La true story de Clifford Irving, génie pathologique de l’arnaque, qui a bluffé l’Amérique en signant une fausse autobiographie d’Howard Hughes, alors muet depuis quinze ans. Sous la caméra de Lasse Hallström, fabriquant de soupe de Miramax durant les années Weinstein, on pouvait s’attendre au pire. En fait non, Faussaire possède ce petit rien de raffinement, ce zeste d’incarnation et de malice qui font les petits films intéressants. Hallström reste Hallström, un technicien à l’humanisme sirupeux, un cadreur de stars visant un classicisme discret, à l’ancienne. Mais son cinéma, fluctuant selon les scénarios, est tombé sur un pic. Enfin une bonne histoire, rythmée, à sous-couches, livrée clé en main.
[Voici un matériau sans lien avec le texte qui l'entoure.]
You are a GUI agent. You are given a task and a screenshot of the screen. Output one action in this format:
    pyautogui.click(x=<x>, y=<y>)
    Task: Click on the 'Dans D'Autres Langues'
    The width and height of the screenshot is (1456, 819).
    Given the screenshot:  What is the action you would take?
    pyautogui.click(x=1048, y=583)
Tout est affaire d’attelage dans Faussaire. Arnaque + années 70 + Richard Gere : l’équation ne fonctionne qu’à condition d’en exclure la mise en scène. Ce qu’a compris Hallström qui suit le mouvement à la manière du complice maladroit d’Irving (Alfred Molina, très bon), navigue entre empathie, stress, bonhomie et saillies narquoises. Ce qui est génial dans Faussaire, c’est qu’on ne cherche pas à nous rouler dans la farine. On éclaire les coulisses, on partage les plans des acteurs qui les élaborent sous nos yeux. D’où un rapport affectif au genre lui-même, vu comme une vaste boîte à outils dont on découvre progressivement les potentialités : apprendre à composer des faux papiers, imiter Hughes, piquer un manuscrit, tenter un coup de poker. L’ouverture qui montre le staff de Richard Gere attendre l’hélico d’Howard Hughes est dans le genre assez remarquable : les deux fils dramatiques (mystifier les autres – arnaqueur compris – et nous-même) s’entrecroisent, mais ne s’emmêlent pas. Autrement dit, peu importe que le véritable Hugues débarque ou non, le canular remodèle le monde, l’abreuve de plaisir et d’adrénaline.
Où se situe Hallström dans cette mécanique d’écriture de scénario ? Il s’en remet à son rôle de godillot des stars (cf. Une Vie inachevée, costume taillé pour Morgan Freeman, Robert Redford et J-Lo) ou confie la télécommande aux acteurs, puis les regarde s’en servir. Le transformisme de cabaret propre au biopic s’en trouve quasiment théorisé : le cheveu brun de Richard Gere, l’accent teuton de Marcia Gay Harden, tout cela est ouvertement artificiel, considéré trivialement comme un accessoire de pure mascarade, éventuellement de fenêtre ouverte sur le passé si l’on se concentre sur Gere. L’acteur, littéralement revenu à ses glorieuses années Malicko-Schraderienne, livre en creux une autocritique attachante. Oui, Clifford Irving c’est aussi Richard Gere, séducteur sans mystère et, du coup, un peu trop voyant, légèrement méprisé (sex toy, chair à poster, un archétype quoi). Une belle image dont les entailles, les creux et les bosses ne dégagent aucune zone d’ombre.